Since bronze corselets were quite expensive, many hoplites used a much less expensive body protection made of numerous layers of linen, which were commonly reinforced with metal. At the bottom of the linen corselet hung flaps called 'feathers' (pteruges), which protected the lower part of the body. The Athenian state did not provide this hoplite armor for its soldiers. Commonly a father would purchase it and present it to his son when he entered military service.
Hoplites lined up in battle order called phalanx. This order consisted of files, usually around eight deep. The general was no "behind-the-lines" commander; he fought in the first rank. It was not unusual for a general to be killed in battle as Cleon was at Amphipolis. The rear ranks moved up to replace those hoplites who fell in battle. Since the shield only protected the left side of the hoplite (his right arm had to be free to employ the spear and the sword), it was deployed in such a way that it protected the right side of the man on the left in line. The object of hoplite warfare was to break to line of the enemy and put them to flight. When victory had been achieved, the victorious army set up a trophy, the arms and armor of the defeated attached to a tree stump. The word 'trophy' is derived from the verb 'to turn' (trepein) because it symbolized the turning of the enemy to flight.
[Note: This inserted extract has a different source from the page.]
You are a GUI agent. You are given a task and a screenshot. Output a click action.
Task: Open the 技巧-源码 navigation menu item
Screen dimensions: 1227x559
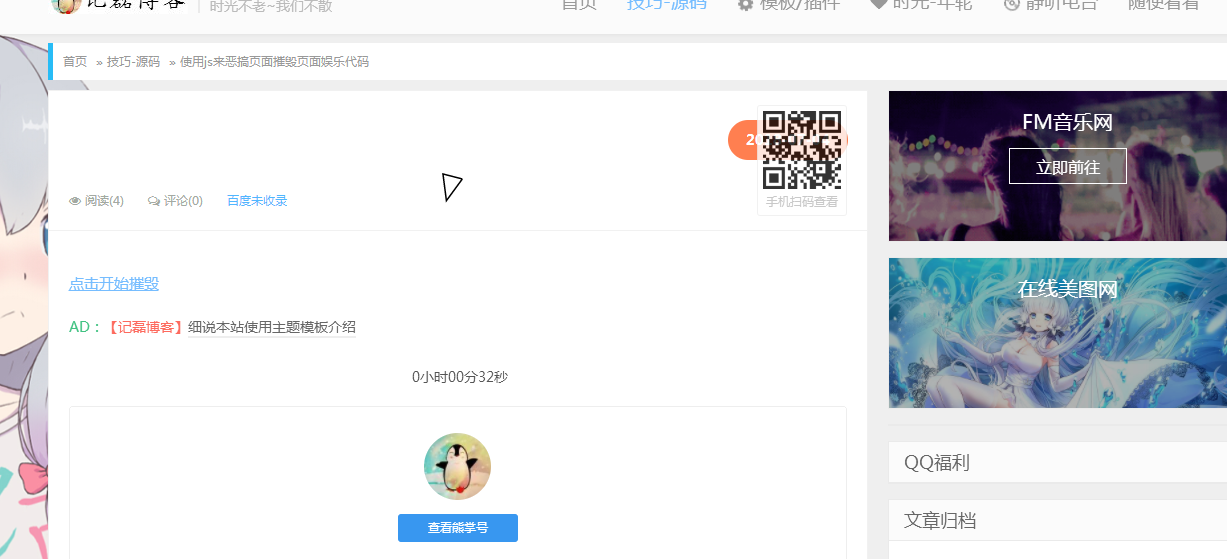point(666,5)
There were other more lightly armed troops of various kinds who were usually mercenaries serving as auxiliary forces that did not engage enemy hoplites directly, but harassed them. Peltasts, lightly armed troops from Thrace who carried a crescent shaped shield (peltê) made of wicker and covered with goatskin, and a number of javelins. Slingers (from various places in the Greek world, who with a sling hurled a lead bullet that could penetrate bare skin at a distance of over 300 feet.1 Archers were normally Cretan or Scythian mercenaries.
Like the peltasts, slingers, and archers, the Athenian cavalry was also an auxiliary force that could harass the enemy hoplites but not face them head-on. They also could be quite effective in pursuing and killing enemy hoplites in flight. They wore broad brimmed hats (to shield them from the sun) and used spears or javelins. The lack of a saddle and stirrups prevented from them engaging in heavy combat. Although the Athenian calvary was only an auxiliary force, it nonetheless had considerable prestige because it was recruited from the wealthy (i.e., rich enough to own a horse).
1. On the island of Sphacteria
opposite Pylos on the northwestern coast of the Peloponnesus, rough ground
prevented Spartan hoplites from moving quickly. Thus Athenian peltasts
and slingers, unencumbered by heavy armor, were able to maneuver much more
easily and wrought havoc on the Spartan troops. Sphacteria was perhaps
the most important Athenian victory (424 BC) in the Peloponnesian War.